--- begin Data supplied ---

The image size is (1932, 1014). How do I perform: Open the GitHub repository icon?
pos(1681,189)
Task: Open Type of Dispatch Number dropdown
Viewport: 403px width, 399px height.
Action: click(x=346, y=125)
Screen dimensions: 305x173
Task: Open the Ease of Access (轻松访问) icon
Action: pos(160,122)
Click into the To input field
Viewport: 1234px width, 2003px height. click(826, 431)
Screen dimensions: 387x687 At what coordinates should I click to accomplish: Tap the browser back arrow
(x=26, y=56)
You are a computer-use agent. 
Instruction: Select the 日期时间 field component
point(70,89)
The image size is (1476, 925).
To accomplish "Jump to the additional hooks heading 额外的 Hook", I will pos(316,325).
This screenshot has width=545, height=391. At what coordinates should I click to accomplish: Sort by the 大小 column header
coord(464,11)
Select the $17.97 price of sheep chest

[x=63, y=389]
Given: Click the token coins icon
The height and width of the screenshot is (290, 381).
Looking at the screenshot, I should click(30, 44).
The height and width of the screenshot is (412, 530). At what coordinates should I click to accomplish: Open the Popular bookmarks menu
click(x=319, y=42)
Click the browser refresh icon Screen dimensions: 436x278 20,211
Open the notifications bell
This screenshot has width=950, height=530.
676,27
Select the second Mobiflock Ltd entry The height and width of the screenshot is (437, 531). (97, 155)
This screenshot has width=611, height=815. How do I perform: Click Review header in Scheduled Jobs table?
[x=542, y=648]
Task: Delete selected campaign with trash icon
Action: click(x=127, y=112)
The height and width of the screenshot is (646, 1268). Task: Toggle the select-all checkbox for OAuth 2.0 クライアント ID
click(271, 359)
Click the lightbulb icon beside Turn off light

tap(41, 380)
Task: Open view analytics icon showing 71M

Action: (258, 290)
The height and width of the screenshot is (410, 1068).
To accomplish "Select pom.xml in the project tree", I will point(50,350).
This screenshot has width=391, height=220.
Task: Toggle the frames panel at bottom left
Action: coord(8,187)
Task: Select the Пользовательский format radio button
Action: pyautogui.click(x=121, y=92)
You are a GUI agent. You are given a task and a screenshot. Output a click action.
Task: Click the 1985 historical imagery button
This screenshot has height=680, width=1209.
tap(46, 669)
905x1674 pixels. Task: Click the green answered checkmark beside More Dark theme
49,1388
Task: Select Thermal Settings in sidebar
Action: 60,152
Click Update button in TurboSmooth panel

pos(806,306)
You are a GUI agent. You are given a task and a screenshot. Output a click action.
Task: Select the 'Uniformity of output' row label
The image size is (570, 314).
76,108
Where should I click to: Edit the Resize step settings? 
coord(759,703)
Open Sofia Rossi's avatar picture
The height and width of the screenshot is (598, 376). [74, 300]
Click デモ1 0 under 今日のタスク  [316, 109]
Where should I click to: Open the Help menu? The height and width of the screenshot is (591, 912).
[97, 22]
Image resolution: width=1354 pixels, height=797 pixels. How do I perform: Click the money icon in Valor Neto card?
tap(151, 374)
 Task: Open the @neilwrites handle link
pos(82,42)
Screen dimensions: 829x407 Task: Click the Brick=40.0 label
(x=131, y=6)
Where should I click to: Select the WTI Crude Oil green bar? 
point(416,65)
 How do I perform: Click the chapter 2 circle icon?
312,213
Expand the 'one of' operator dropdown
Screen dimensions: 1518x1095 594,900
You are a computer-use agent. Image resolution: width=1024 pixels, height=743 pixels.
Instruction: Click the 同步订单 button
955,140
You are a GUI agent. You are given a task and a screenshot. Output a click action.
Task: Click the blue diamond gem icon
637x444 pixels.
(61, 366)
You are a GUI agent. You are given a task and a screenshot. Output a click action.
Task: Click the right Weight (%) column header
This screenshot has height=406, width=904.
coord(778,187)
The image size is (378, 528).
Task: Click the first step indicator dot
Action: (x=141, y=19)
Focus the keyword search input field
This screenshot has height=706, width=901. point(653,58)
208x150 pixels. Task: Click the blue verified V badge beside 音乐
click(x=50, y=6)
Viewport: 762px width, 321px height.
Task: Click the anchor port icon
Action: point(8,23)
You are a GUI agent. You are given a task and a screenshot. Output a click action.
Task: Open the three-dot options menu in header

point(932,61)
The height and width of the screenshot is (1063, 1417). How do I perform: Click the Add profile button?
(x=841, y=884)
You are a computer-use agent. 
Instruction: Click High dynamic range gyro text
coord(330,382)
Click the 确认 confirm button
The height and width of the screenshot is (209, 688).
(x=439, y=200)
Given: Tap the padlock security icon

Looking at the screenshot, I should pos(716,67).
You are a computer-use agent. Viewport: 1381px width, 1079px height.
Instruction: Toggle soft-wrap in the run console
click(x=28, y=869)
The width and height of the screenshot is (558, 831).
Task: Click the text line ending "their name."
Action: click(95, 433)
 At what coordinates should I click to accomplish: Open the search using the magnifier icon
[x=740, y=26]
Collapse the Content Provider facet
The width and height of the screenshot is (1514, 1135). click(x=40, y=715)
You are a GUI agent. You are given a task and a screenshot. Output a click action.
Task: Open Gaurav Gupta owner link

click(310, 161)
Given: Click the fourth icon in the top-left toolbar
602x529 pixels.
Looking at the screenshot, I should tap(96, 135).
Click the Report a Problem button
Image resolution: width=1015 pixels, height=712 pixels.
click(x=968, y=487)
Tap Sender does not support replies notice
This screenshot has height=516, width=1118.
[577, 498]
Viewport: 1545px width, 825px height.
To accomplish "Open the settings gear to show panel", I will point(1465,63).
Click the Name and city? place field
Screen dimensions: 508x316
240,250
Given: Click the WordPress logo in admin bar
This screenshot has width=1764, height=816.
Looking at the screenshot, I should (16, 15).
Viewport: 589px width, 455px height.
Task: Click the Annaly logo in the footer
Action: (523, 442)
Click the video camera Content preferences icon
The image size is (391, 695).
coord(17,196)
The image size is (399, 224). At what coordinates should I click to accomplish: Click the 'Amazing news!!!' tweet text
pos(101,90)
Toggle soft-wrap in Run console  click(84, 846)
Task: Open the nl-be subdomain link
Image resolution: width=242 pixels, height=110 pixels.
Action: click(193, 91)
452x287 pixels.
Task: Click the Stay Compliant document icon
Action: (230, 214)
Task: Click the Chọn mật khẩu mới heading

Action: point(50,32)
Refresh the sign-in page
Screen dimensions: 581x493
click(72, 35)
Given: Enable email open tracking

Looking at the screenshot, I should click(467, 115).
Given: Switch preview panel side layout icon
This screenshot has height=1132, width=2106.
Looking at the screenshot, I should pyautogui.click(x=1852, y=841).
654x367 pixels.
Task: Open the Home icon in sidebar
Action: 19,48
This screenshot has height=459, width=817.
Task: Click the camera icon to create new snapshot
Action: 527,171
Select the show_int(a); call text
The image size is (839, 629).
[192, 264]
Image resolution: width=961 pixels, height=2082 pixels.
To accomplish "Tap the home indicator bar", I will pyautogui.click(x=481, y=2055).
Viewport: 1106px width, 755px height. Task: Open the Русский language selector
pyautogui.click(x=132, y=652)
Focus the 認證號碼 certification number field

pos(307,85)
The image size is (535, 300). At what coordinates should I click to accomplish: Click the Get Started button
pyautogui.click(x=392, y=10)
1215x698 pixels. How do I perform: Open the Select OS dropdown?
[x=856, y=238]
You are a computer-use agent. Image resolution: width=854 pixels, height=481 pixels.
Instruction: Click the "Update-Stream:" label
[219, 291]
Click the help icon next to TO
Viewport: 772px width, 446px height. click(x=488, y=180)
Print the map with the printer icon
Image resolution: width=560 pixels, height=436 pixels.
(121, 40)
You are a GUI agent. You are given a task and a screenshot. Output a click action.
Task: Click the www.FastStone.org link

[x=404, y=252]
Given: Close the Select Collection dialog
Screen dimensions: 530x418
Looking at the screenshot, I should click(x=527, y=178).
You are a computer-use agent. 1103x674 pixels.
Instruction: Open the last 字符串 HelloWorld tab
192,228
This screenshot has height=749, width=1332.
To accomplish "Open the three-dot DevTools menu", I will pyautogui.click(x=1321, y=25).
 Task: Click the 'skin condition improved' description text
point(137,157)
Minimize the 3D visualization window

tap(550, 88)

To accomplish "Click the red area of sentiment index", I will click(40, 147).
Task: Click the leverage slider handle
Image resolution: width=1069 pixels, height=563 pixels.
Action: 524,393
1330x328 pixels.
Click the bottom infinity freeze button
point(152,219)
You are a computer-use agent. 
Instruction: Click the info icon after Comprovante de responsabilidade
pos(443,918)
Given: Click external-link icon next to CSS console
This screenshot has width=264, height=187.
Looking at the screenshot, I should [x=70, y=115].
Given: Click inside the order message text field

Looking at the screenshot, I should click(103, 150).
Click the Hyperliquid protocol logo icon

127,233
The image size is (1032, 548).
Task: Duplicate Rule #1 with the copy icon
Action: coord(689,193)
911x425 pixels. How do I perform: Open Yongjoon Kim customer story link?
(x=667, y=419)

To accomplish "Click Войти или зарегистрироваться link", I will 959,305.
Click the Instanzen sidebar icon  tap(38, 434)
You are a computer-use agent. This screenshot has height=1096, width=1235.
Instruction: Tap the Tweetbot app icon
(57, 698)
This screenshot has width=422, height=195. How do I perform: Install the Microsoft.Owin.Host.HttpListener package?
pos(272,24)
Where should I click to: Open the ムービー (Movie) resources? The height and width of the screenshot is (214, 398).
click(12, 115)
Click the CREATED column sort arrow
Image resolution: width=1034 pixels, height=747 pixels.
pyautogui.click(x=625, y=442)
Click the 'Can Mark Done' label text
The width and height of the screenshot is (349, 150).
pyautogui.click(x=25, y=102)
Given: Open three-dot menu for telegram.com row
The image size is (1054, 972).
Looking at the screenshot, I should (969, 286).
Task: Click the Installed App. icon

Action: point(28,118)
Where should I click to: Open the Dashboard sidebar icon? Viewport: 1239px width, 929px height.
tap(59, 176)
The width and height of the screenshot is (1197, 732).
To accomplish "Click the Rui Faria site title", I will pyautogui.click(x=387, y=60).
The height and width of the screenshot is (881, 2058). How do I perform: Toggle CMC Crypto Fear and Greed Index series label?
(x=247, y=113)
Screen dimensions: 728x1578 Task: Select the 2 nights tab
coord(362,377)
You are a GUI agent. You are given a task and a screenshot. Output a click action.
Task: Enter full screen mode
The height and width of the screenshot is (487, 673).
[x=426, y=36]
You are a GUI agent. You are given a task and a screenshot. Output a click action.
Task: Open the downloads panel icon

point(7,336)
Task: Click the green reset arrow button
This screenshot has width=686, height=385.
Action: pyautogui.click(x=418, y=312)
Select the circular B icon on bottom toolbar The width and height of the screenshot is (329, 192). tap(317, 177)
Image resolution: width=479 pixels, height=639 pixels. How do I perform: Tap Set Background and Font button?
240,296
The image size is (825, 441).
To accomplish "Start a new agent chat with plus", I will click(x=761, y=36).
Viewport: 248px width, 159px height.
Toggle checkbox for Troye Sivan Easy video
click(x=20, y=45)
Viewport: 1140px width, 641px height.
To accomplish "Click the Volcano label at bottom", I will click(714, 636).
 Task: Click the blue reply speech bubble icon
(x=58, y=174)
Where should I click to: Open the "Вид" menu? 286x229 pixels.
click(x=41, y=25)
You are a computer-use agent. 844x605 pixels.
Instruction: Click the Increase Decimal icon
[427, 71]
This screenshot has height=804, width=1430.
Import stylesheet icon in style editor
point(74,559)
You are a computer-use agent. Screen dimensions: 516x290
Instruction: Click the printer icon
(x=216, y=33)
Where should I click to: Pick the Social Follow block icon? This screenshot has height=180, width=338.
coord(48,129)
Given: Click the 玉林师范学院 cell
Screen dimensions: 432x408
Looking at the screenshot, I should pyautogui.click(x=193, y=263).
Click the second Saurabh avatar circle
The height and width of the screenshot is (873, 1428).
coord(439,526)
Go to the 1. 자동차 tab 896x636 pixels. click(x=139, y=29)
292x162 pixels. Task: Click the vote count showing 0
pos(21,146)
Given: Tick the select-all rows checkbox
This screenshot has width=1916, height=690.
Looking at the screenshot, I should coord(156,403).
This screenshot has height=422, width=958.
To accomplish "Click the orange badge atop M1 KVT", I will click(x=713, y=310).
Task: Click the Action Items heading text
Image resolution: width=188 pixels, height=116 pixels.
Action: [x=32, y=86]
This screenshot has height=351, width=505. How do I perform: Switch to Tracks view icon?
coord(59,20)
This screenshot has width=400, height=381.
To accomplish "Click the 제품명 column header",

--- end Data supplied ---

• Short task
Set out the records above as a JSON list of strings, one string per line, starting with the first line and going on through the line containing "(x=26, y=56)". Leave out blank lines.

• Finished answer
[
  "The image size is (1932, 1014). How do I perform: Open the GitHub repository icon?",
  "pos(1681,189)",
  "Task: Open Type of Dispatch Number dropdown",
  "Viewport: 403px width, 399px height.",
  "Action: click(x=346, y=125)",
  "Screen dimensions: 305x173",
  "Task: Open the Ease of Access (轻松访问) icon",
  "Action: pos(160,122)",
  "Click into the To input field",
  "Viewport: 1234px width, 2003px height. click(826, 431)",
  "Screen dimensions: 387x687 At what coordinates should I click to accomplish: Tap the browser back arrow",
  "(x=26, y=56)"
]